Antony

Plutarch

Plutarch. Plutarch's Lives, Vol. IX. Perrin, Bernadotte, translator. Cambridge, MA: Harvard University Press; London: William Heinemann Ltd., 1920.

Moreover, not even was the reptile seen within the chamber, though people said they saw some traces of it near the sea, where the chamber looked out upon it with its windows. And some also say that Cleopatra’s arm was seen to have two slight and indistinct punctures; and this Caesar also seems to have believed. For in his triumph an image of Cleopatra herself with the asp clinging to her was carried in the procession. These, then, are the various accounts of what happened.

But Caesar, although vexed at the death of the woman, admired her lofty spirit; and he gave orders that her body should be buried with that of Antony in splendid and regal fashion. Her women also received honourable interment by his orders. When Cleopatra died she was forty years of age save one, had been queen for two and twenty of these, and had shared her power with Antony more than fourteen.

Antony was fifty-six years of age, according to some, according to others, fifty-three.
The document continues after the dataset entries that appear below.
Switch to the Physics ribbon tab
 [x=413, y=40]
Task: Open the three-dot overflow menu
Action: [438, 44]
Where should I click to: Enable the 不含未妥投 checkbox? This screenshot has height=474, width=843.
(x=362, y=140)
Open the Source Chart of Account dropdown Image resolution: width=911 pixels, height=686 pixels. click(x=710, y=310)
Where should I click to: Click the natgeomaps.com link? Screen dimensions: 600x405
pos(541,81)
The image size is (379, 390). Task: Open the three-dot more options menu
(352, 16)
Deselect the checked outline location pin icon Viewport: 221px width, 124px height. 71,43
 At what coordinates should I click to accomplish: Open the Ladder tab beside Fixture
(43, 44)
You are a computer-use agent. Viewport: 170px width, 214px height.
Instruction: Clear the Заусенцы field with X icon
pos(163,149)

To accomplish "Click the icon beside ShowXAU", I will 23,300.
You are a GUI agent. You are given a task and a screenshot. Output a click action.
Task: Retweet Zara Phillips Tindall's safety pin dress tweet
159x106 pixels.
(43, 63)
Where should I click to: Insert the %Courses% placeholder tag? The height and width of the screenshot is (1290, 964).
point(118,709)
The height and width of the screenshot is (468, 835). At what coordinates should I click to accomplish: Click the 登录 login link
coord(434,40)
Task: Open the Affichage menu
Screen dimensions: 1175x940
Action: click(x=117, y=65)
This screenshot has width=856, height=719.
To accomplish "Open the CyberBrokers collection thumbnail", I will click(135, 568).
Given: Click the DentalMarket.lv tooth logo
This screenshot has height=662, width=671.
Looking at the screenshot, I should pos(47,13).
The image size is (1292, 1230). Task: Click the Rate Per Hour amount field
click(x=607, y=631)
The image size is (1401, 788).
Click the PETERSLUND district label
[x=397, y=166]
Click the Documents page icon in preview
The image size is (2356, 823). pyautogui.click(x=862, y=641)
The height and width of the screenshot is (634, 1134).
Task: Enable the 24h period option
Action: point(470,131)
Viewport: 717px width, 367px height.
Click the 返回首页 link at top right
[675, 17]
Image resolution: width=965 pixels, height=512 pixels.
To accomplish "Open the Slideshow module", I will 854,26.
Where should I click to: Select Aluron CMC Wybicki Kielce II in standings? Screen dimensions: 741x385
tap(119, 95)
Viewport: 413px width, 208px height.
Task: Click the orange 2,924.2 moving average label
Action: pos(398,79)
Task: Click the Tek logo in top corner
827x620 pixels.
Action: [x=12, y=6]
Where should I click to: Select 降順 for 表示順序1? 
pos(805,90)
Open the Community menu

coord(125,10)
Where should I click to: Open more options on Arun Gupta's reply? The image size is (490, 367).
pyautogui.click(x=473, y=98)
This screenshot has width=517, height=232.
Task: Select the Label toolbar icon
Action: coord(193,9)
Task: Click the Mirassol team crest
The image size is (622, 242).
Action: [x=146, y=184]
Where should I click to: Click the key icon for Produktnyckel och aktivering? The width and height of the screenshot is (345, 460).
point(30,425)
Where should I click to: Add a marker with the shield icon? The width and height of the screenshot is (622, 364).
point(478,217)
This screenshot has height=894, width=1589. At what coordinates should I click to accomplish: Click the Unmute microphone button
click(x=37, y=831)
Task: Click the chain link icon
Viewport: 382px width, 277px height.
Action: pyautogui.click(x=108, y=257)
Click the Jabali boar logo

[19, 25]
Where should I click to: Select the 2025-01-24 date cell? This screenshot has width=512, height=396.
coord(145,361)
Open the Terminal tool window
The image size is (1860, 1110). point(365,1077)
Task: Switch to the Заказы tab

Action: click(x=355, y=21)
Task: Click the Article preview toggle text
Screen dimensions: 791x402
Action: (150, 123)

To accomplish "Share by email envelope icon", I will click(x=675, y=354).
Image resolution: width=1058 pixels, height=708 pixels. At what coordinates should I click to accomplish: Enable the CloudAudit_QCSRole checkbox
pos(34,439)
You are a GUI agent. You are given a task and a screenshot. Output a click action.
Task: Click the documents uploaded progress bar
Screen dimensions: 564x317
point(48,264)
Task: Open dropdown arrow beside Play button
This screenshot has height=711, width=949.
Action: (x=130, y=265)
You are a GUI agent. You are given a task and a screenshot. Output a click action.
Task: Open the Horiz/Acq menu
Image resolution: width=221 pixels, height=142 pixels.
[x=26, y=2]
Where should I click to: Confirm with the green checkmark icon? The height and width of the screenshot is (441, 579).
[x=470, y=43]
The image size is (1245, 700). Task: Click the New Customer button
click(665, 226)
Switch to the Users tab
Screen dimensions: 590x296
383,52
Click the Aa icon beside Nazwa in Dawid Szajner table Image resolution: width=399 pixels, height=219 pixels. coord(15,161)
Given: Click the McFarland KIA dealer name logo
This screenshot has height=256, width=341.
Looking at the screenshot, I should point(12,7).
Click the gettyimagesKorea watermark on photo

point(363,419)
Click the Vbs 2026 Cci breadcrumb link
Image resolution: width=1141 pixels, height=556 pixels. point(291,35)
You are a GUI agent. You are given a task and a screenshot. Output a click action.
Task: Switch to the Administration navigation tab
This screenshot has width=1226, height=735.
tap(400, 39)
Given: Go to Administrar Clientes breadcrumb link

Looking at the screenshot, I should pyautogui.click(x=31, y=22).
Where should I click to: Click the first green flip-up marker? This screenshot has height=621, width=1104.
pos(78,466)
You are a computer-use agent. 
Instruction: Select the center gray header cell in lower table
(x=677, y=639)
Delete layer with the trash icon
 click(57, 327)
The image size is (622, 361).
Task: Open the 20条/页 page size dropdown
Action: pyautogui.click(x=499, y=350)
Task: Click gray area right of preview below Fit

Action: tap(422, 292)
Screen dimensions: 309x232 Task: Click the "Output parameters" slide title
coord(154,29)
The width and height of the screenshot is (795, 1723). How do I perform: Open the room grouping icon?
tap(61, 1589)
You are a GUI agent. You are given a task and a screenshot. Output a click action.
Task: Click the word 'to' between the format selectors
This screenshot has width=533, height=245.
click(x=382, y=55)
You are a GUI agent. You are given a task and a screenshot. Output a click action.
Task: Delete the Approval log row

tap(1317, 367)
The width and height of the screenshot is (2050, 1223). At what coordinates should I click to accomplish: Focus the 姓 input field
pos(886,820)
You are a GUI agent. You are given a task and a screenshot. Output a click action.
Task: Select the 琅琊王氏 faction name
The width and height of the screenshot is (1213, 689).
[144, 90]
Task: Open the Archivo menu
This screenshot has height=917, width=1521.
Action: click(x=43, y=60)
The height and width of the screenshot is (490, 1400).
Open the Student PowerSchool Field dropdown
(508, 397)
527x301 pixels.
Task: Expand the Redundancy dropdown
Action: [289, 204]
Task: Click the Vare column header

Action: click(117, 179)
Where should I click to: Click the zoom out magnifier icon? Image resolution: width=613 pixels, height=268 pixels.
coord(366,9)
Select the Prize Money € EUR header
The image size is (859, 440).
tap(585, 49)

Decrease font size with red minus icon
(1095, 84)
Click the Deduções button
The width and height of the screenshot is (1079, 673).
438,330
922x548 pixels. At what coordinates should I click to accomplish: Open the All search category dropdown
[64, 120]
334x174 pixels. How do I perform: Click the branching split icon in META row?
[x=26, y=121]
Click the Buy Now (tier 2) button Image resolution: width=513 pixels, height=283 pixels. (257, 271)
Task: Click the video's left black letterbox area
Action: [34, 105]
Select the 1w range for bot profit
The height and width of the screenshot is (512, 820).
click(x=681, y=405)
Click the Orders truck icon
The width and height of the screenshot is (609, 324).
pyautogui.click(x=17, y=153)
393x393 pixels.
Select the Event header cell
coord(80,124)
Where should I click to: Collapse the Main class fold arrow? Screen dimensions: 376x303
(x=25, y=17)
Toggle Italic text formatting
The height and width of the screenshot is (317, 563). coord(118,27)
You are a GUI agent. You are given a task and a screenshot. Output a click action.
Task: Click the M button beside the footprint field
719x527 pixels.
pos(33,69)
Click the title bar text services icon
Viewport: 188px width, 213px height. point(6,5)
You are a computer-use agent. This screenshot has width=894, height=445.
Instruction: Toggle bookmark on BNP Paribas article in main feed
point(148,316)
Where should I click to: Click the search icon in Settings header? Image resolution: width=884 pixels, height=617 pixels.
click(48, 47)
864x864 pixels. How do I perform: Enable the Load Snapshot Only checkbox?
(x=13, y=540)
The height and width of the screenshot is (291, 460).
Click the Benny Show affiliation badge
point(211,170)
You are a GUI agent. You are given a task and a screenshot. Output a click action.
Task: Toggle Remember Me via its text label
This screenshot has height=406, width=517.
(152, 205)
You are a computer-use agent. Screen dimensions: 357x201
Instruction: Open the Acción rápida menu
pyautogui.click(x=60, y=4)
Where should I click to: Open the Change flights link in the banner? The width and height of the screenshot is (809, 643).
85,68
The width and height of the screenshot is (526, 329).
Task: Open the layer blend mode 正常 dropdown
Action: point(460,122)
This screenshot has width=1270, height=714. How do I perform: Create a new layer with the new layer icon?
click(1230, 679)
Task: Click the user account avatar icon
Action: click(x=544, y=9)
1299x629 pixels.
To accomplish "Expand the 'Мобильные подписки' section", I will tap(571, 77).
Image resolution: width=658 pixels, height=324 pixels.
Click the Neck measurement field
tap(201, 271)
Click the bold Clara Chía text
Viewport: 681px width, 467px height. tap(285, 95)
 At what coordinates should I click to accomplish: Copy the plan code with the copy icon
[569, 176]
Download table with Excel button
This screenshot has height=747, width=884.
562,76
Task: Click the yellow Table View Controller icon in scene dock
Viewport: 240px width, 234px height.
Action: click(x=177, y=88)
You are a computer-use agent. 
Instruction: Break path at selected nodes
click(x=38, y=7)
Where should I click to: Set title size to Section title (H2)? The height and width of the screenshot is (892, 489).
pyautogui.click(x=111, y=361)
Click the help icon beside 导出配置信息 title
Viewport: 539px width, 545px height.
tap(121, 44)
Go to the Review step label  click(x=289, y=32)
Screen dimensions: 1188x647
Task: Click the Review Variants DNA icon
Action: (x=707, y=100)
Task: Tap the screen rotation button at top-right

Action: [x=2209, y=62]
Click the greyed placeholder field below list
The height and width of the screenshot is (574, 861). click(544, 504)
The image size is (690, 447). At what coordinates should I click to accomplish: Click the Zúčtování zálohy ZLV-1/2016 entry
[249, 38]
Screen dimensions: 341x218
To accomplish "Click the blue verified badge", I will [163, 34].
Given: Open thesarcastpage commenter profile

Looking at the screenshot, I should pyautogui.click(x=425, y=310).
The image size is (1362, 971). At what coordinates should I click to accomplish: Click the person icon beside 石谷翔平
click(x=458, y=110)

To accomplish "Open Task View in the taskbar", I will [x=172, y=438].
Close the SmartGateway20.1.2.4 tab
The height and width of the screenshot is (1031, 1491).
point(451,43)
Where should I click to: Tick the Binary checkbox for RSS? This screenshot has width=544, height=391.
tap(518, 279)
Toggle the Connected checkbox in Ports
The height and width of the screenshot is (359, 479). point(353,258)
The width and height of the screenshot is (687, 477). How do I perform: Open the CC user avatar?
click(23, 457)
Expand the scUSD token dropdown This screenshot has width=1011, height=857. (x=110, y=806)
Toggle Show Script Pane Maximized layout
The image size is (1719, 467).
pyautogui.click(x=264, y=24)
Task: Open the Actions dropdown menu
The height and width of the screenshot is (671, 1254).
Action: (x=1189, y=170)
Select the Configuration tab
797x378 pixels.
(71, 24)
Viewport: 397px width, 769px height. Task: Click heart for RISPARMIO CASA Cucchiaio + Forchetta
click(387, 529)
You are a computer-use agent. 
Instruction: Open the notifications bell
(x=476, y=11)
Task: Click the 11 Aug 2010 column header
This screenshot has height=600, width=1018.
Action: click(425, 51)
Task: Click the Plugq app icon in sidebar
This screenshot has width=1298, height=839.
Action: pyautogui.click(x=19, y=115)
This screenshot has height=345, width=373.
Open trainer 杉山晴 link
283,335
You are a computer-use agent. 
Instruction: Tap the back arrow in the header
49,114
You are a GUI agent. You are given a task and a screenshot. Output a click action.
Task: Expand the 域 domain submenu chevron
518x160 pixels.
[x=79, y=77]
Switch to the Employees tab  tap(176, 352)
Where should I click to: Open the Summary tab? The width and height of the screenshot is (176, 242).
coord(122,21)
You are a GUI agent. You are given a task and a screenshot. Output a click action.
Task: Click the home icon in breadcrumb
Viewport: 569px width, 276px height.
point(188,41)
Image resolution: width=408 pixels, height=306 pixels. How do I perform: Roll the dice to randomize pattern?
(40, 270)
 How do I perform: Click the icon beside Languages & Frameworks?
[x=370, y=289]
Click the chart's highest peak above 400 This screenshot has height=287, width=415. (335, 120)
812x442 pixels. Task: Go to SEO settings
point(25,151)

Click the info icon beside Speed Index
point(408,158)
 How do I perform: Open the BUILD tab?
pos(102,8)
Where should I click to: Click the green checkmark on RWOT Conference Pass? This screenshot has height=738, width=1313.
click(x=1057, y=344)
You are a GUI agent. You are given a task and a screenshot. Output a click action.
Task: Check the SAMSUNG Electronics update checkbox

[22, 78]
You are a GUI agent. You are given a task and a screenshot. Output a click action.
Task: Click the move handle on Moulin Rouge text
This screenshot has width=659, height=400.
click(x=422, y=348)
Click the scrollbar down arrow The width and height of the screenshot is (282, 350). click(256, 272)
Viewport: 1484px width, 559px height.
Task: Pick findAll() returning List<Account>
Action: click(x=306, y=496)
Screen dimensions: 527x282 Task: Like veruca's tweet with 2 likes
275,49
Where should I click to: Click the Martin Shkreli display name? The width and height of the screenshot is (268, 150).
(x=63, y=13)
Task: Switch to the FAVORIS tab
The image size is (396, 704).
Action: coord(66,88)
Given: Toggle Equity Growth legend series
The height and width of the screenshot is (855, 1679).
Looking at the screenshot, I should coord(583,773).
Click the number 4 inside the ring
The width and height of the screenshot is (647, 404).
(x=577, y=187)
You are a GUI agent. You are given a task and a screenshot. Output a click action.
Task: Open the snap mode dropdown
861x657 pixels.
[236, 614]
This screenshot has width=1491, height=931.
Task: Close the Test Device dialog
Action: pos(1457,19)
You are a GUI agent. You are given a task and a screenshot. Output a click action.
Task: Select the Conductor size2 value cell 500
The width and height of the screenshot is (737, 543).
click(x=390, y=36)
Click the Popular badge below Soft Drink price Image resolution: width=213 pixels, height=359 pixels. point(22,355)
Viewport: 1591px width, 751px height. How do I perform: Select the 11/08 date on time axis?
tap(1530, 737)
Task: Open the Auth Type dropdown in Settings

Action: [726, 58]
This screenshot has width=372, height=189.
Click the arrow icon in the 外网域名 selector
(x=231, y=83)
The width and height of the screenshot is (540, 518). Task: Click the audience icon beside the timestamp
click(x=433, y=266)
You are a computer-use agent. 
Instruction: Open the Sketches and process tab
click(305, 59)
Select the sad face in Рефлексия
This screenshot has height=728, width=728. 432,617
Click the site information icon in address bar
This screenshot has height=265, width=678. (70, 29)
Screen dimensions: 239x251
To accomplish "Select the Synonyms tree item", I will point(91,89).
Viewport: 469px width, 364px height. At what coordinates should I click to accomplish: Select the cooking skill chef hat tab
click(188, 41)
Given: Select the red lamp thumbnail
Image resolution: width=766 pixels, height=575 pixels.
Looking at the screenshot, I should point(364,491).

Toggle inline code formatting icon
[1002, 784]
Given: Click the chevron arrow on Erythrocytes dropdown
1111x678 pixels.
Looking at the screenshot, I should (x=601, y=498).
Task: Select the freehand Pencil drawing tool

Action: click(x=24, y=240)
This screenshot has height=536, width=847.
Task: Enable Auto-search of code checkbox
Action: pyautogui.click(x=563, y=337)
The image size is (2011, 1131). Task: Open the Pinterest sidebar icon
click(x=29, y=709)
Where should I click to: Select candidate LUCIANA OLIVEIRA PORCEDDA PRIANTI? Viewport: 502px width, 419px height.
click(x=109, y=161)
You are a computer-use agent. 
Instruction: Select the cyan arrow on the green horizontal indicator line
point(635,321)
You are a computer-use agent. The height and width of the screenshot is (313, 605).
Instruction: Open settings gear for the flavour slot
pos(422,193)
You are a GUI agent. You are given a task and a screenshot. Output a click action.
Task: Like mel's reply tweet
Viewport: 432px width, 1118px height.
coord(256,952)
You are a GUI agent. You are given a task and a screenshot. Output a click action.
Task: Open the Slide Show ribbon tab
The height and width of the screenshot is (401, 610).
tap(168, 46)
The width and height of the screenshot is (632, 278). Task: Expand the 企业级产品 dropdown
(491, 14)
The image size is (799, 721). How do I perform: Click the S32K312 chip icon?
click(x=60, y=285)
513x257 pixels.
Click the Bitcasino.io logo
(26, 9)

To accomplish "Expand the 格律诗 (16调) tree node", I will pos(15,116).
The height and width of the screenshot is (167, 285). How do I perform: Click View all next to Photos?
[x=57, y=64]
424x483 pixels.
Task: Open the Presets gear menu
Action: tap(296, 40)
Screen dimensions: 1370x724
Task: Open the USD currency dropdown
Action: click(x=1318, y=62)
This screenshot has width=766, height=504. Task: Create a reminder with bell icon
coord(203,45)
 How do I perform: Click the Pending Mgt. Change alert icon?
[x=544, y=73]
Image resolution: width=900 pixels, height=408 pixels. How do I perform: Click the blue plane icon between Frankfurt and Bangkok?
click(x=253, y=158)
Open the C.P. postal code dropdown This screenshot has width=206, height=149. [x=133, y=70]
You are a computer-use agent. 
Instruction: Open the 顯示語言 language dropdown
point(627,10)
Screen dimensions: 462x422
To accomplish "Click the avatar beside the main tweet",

Now, the statues of Antony were torn down, but those of Cleopatra were left standing, because Archibius, one of her friends, gave Caesar two thousand talents, in order that they might not suffer the same fate as Antony’s.

Antony left seven children by his three wives, of whom Antyllus, the eldest, was the only one who was put to death by Caesar; the rest were taken up by Octavia and reared with her own children. Cleopatra, the daughter of Cleopatra, Octavia gave in marriage to Juba, the most accomplished of kings, and Antony, the son of Fulvia, she raised so high that, while Agrippa held the first place in Caesar’s estimation, and the sons of Livia the second, Antony was thought to be and really was third.

By Marcellus Octavia had two daughters, and one son, Marcellus, whom Caesar made both his son and his son-in-law and he gave one of the daughters to Agrippa. But since Marcellus died very soon after his marriage and it was not easy for Caesar to select from among his other friends a son-in-law whom he could trust, Octavia proposed that Agrippa should take Caesar’s daughter to wife, and put away her own.